This incident happened over a year ago, but it demonstrates the importance of one of the most hallowed and timeless cultural conventions in arcade gaming: the coin-queuing system. Whoever invented this meme, this cultural nugget of information and behaviour patterns, was a genius (probably British as well). The coin holds your place in the queue. It’s rather organised: you see a neat line of coins (be they tokens, quarters, pound coins, or what have you) on a visible part of the arcade cabinet, usually near the screen. Each person knows which coin is theirs. The person who’s coin is behind your coin, knows that your coin is in front of theirs. When it is your turn, you pick up your coin, put it in the machine, and play your game. This queuing system seems to be fairly universal, as I’ve found it to be the standard operating procedure in Asian, European, and American arcades, regardless of whether you’re playing a fighting game or Dance Dance Revolution. This system works marvelously, because space is often tight and crowds are heavy at the arcade. You keep an eye on your coin, you respect the others in the queue, and you wait your turn.
This is an account of what one should not do at the arcade, because it makes mild-mannered people like me angry. It happened on a Saturday in February. Here is my story…
At the time, I hadn’t been to the arcade in months; the previous autumn, in fact. I go very infrequently, because the location is inconvenient, and there are relatively few of them in my area. I was queuing up to play DDR Extreme, and I dutifully put my token on the machine in order to hold my place in the queue.
At arcades in the West, and especially with DDR you often have gangs of regulars who hang about the place. They can be obnoxious young males of the urban hip-hop culture variation, and can be of any race.
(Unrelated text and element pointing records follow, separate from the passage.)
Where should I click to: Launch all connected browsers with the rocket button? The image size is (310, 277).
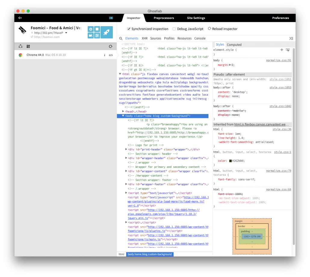107,32
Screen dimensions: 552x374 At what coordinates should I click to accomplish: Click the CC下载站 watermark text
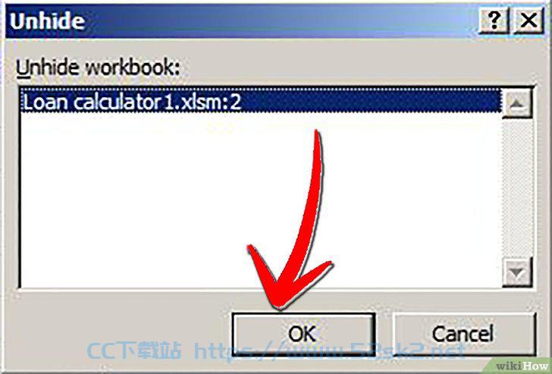tap(134, 350)
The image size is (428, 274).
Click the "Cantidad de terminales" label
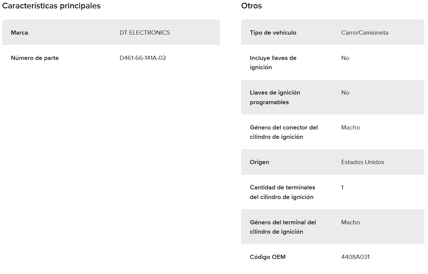pyautogui.click(x=282, y=192)
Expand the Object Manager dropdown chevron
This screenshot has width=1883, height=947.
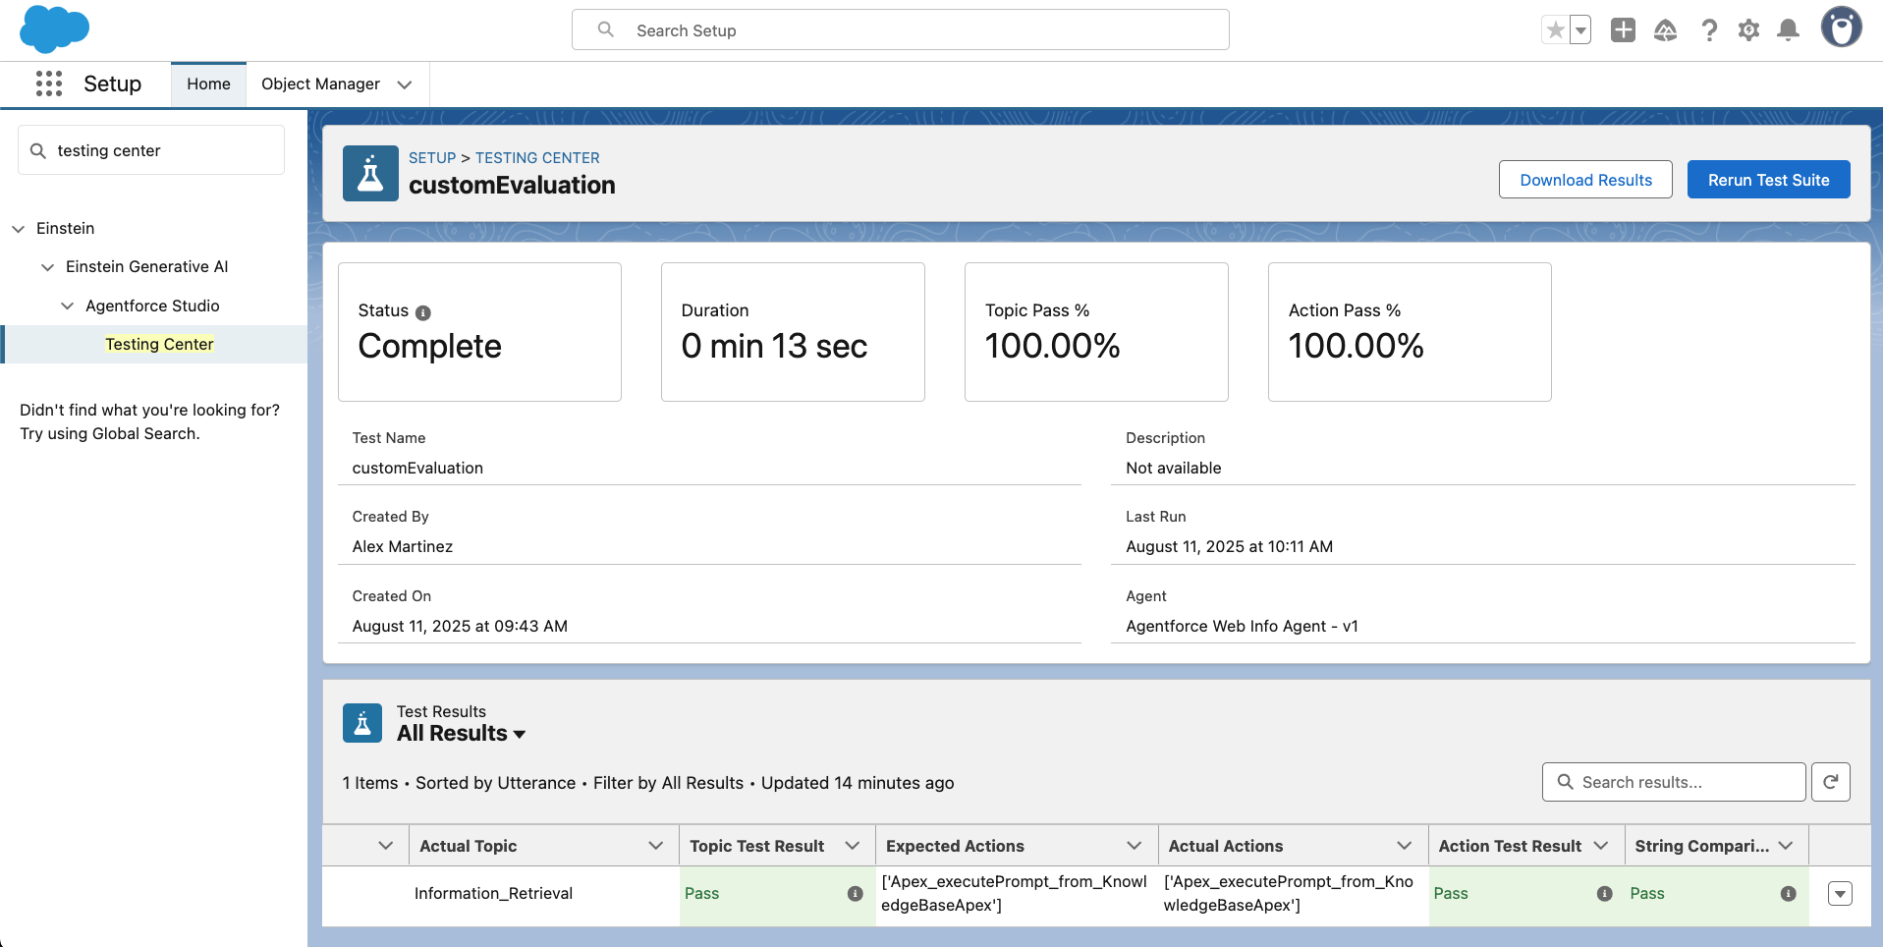(x=404, y=84)
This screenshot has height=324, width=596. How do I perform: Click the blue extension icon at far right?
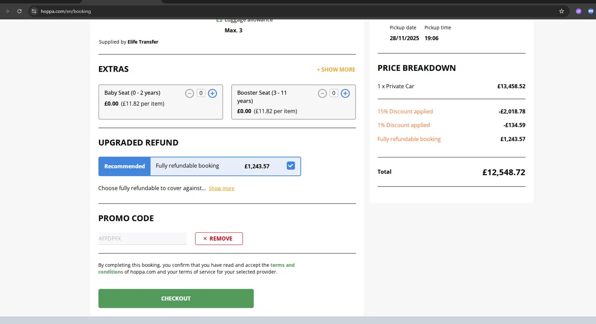coord(591,11)
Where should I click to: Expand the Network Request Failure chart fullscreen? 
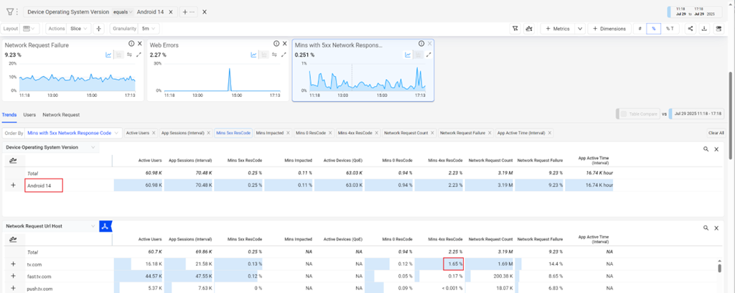pyautogui.click(x=139, y=55)
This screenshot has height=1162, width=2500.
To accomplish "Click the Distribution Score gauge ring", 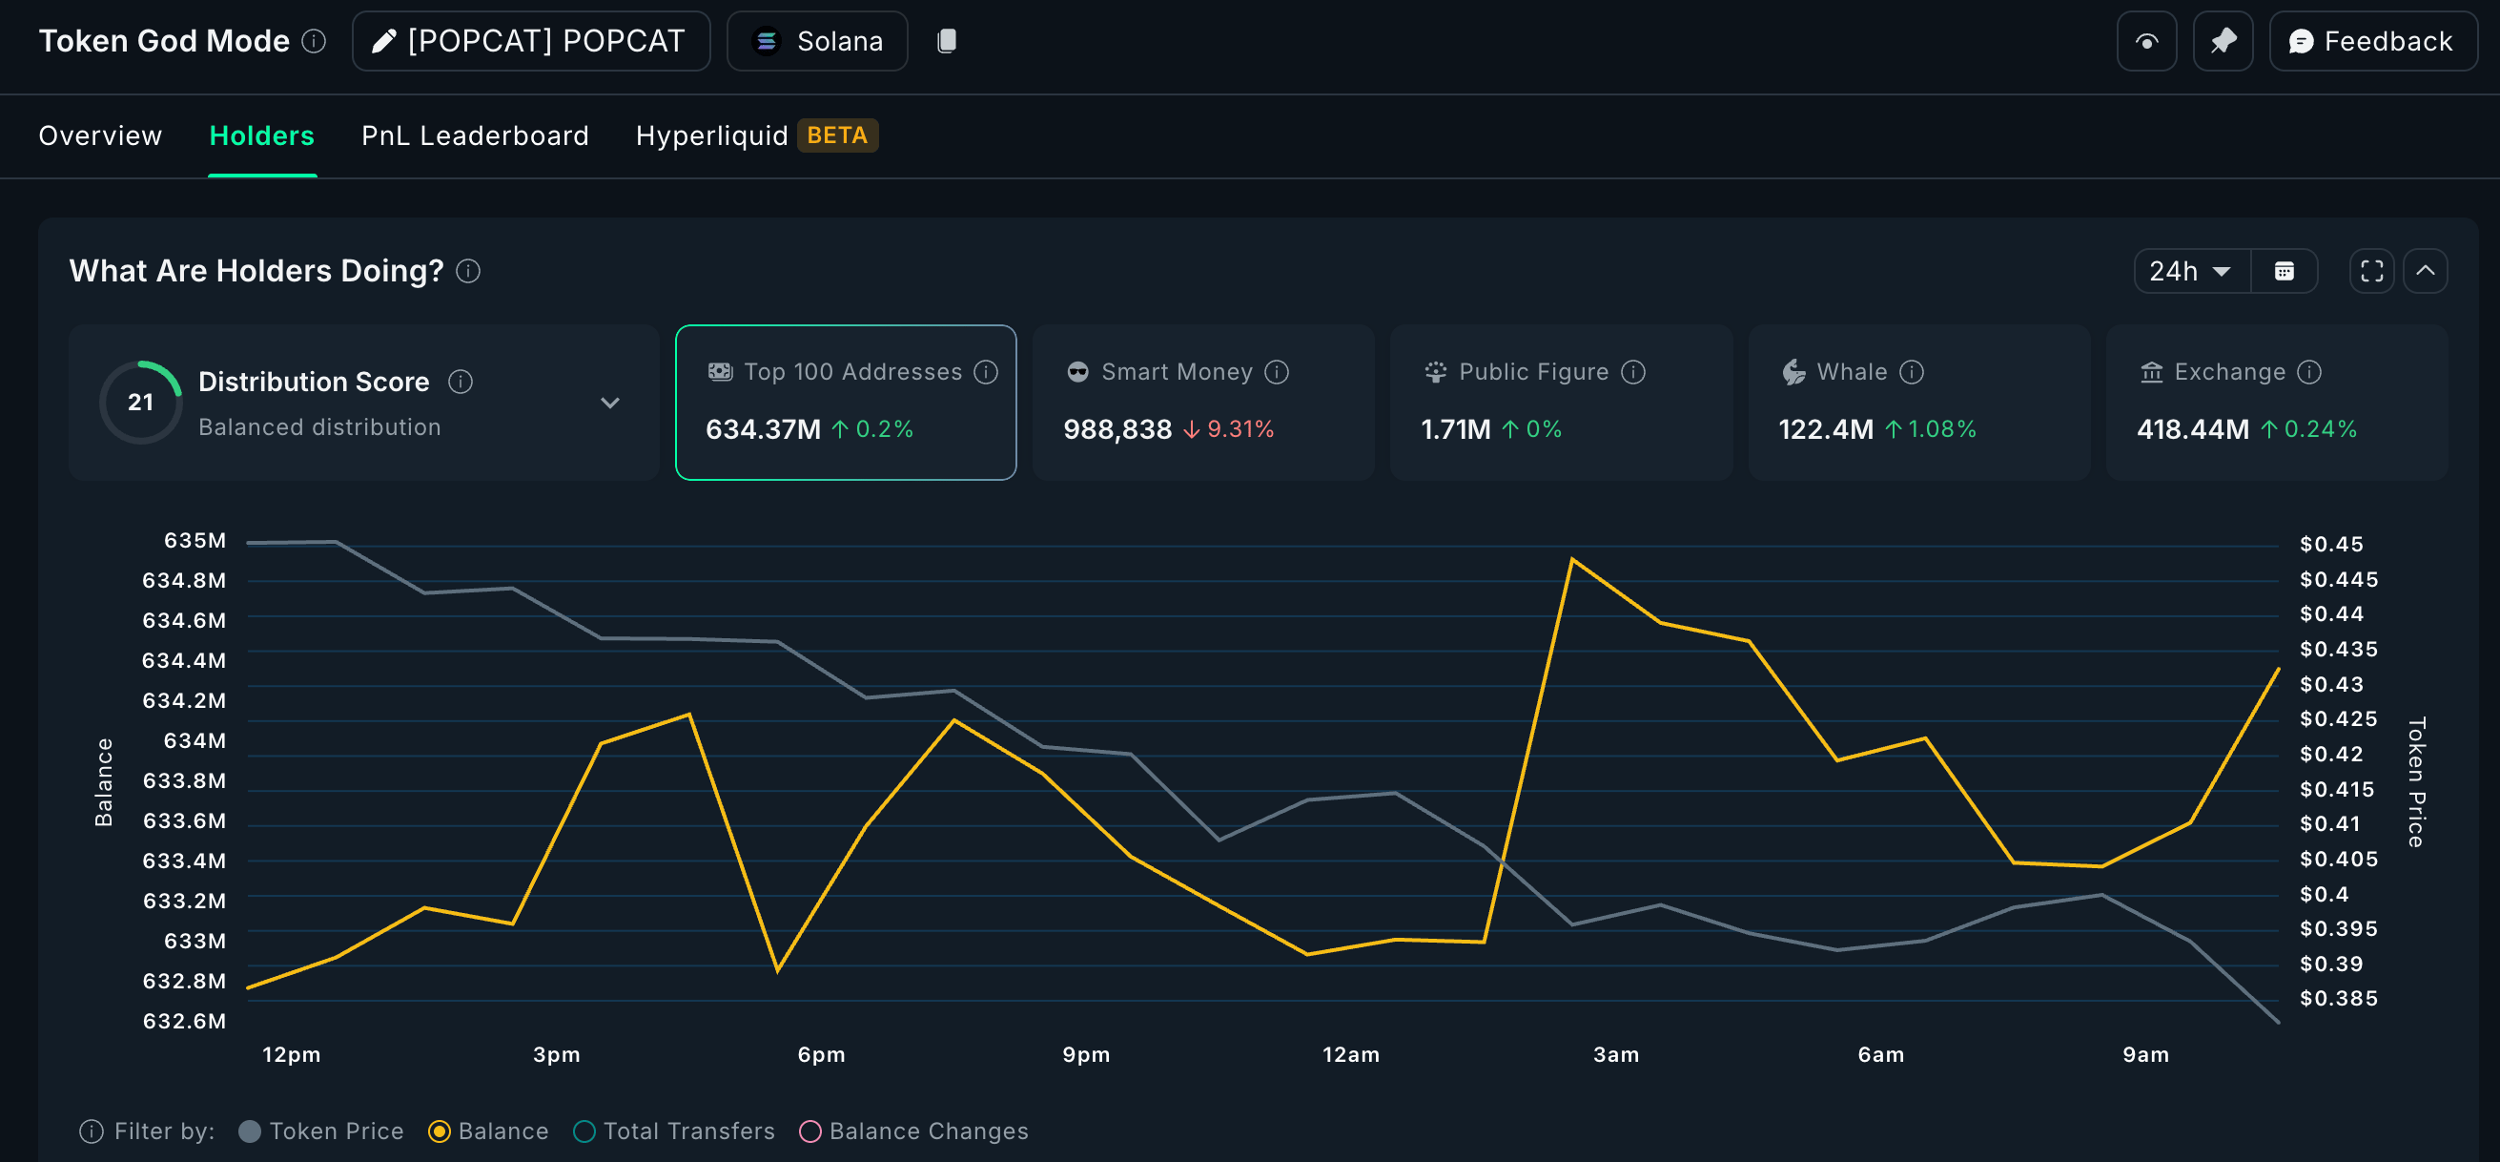I will point(142,402).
Usually, at least at the arcades I have visited, one sees an inordinate number of Asians (mostly male) around the DDR machines. Many of these guys are obnoxious, and they act like they own the place. Roving bands of arcade regulars can become loud and rowdy, which is fine. They’re having fun, and I probably would be the same if I had a large group of friends who enjoyed going to arcades. I don’t mind people having some sort of territorial familiarity with areas which they frequent. I admit to it myself. When I frequented the Trocadero in London, I felt like it was a second home, but I was always mindful of others precisely because it was a public place. Territorial familiarity does not grant one ownership over arcade machines. Being able to play the Expert/Maniac/Heavy difficulty level on DDR does not grant one the right to move ahead of others in the queue.
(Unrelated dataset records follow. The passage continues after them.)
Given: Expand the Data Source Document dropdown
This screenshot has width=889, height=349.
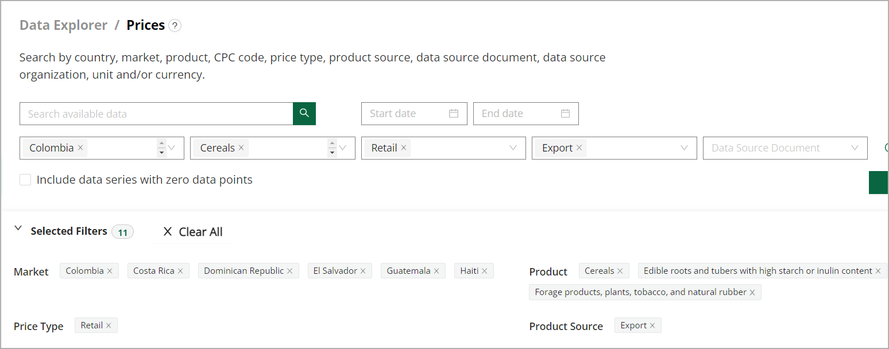Looking at the screenshot, I should (x=856, y=148).
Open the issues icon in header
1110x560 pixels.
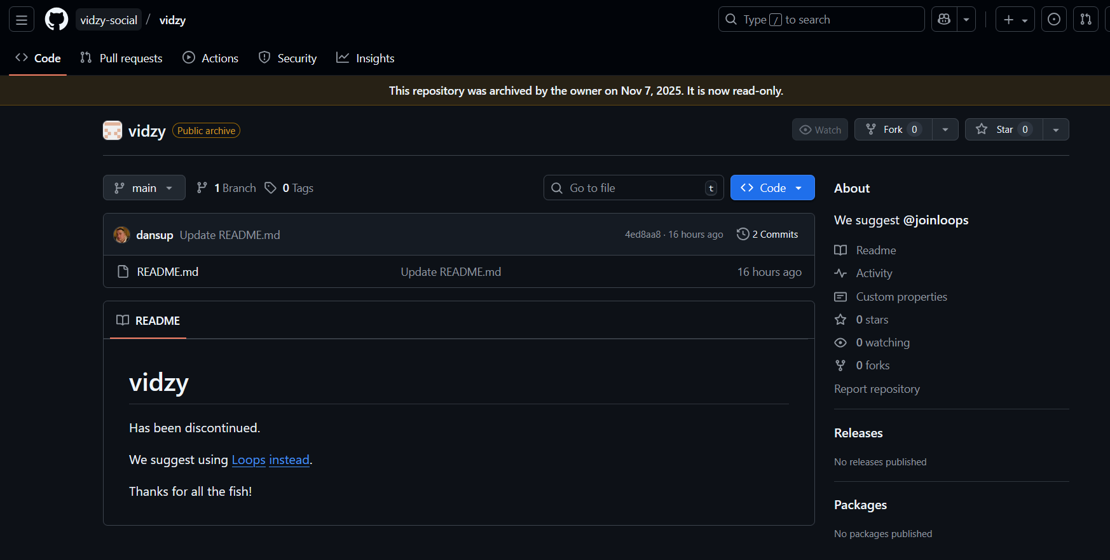[x=1053, y=20]
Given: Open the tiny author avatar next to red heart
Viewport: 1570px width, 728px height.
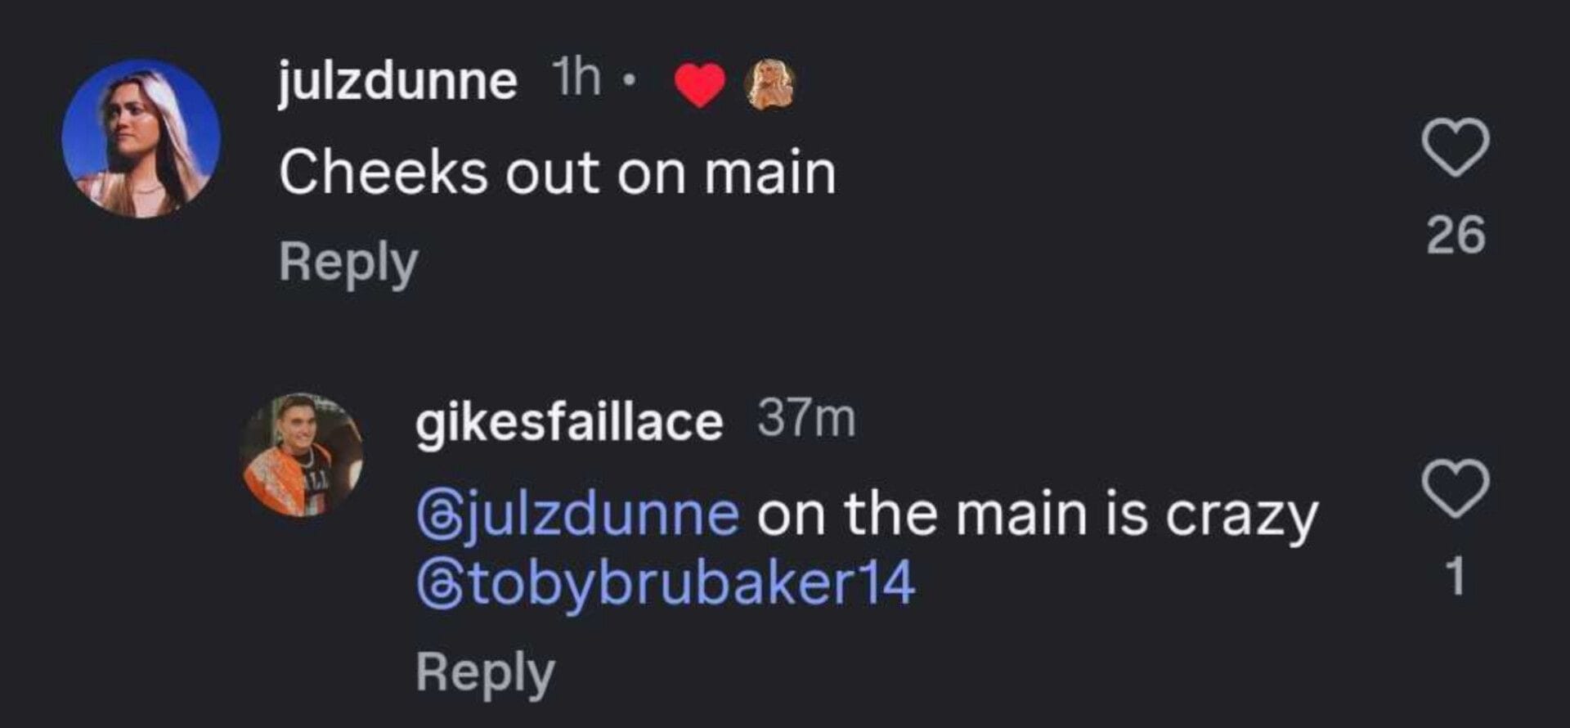Looking at the screenshot, I should click(x=770, y=84).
My turn for DDR came, so I stepped up to the platform. Then this Asian kid in his oversized, white (unbuttoned over a white t-shirt) button-down shirt, slicked-back, over-gelled hair, and baggy white UFO-brand rave trousers quickly edged right in front of me, and began to put his money into the machine!
Me: “Uh… I’m next”.
Rave Trousers Guy: “Yeah, but I haven’t played in a long time. It’s been like an hour since I’ve played”.
He then put his money into the machine and pressed ‘Start’.
I was speechless. What could I do? Launch a protest? I’m not the kind of person who likes to cause a scene or make a big fuss in public. I don’t particularly like the attention that sort of action would bring to me. It all happened so quickly, too. Asian Rave Trousers Guy also had about five of his arcade buddies around him who didn’t protest his blatant and unseemly disregard for the queue. One of the regulars, who appeared sympathetic to my plight, then announced that I would be next after the Asian Rave Trousers tosser. Thanks a lot, non-conformist!
When my turn came, the Asian Rave Trousers Guy saw that I was playing alone, and he decided to join me. That’s fine. There is no sense in ‘wasting’ a space on the platform when someone else can play DDR as well. But this wanker then added insult to injury by picking the first song. If you play DDR at all, you know that when you’re playing with strangers, you usually take turns choosing songs. Him choosing the first song meant I picked the second song, and then he picked the final song. He utterly usurped my game! Two songs! I was on the platform first. I should have chosen the first song. His rudeness was overwhelming.
How does “not playing in a long time” give him the right to cut ahead of me? Why did he do this? Was it because I’m not a regular? Was it because I was not in a group? Was it because I’m female? Was it because I don’t appear to be aggressive? Because I look ‘nice’? Maybe I should wear a perpetual scowl on my face to scare people into acting properly. Would that work? Doubtful, since my features are, quite simply, incapable of instilling fear in another human being. Surely it couldn’t be because Americans can’t grasp the concept of the queue. Surely not. I grew up in America, and I know how to queue. It’s not that difficult a concept. Perhaps he was raised by wolves? Finally, after attempting to figure out the rationale behind his behaviour, I could come to no conclusion except — he’s a jerk.
So there you have it. An account of a most severe and grevious transgression of the coin-queuing tradition. Do not try this in public. A lot of people might not be as tolerant as I was. If this ever happens again, though, I might be less averse to making a fuss.